Small Town Investing

9 Replies

Interested to hear thoughts from those with experience in very small town investing. My general mentality is very city focused. 

I have some new opportunities coming down the pipe in Buena Vista, Virginia. This is a very small town. There are some good fundamentals: local universities, steady employment nearby, low prices. That being said, I don't know what I don't know. Thanks.

Particularly interested in hearing from Brandon Turner, since he has experience with the Montesano, WA market. He always talks about the 'Po-dunk' aspects of REI.

Hi Trevor,

I'm just getting into investing in a small town (pop. 3,500) in the Sierra foothills here in California. I'm buying, fixing, and renting. As I approach being ready to rent this cute cottage, I've asked some locals about the best way to advertise my rental. In addition to mentioning Craig's List, several have said "Word of mouth! Just tell everyone you interact with--grocery checkers, bankers, etc--and you'll have lots of people calling you." There's a fun thing about small-town investing I hadn't thought of.

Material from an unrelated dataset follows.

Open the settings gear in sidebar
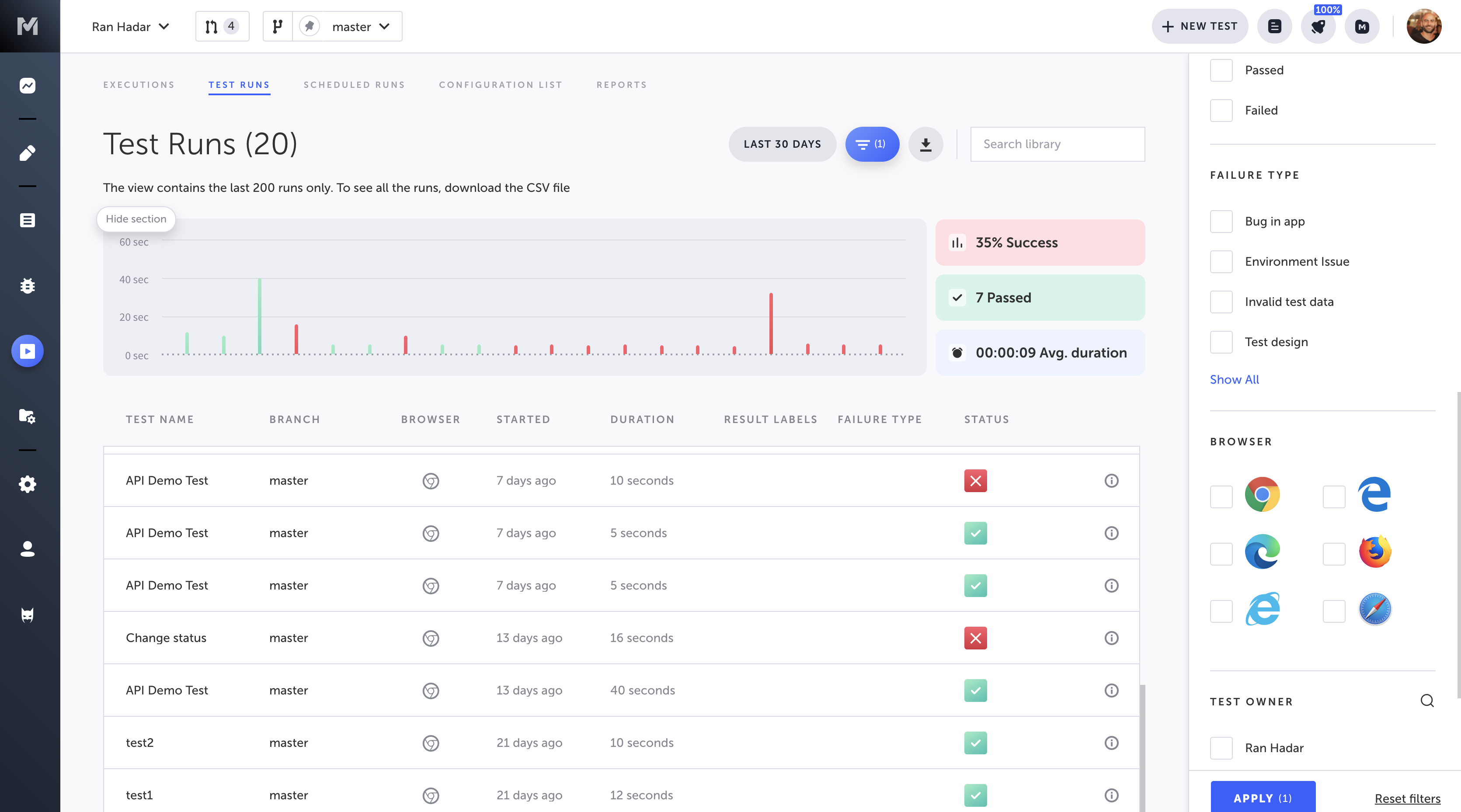The width and height of the screenshot is (1461, 812). 27,484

Furthermore, this particular small town is a bit economically depressed. That could be considered bad, but it also means that lots of folks aren't well enough off to buy, so there's a high demand for rentals and they don't stay vacant long.

Don't know if those items are relevant to your little town, but they're what I've noticed around here.

Best of luck!

For buy and hold, I sometimes remind myself for a single family property I only need one customer at a time. JUST ONE! Same thing goes for flipping I guess, but I don't do any flipping.

I would test the waters first if investing in a small town. Start with one property, see how it goes...

Hi, 

In Regards to small town investing it is different. I have bought a house 5 bedrooms 3 bath. It is a town of 1000 people. I rent rooms in this town. $500. 00 per per month. So far, It has worked well. I had the house for a year. Let's hope this year will be equally as good. 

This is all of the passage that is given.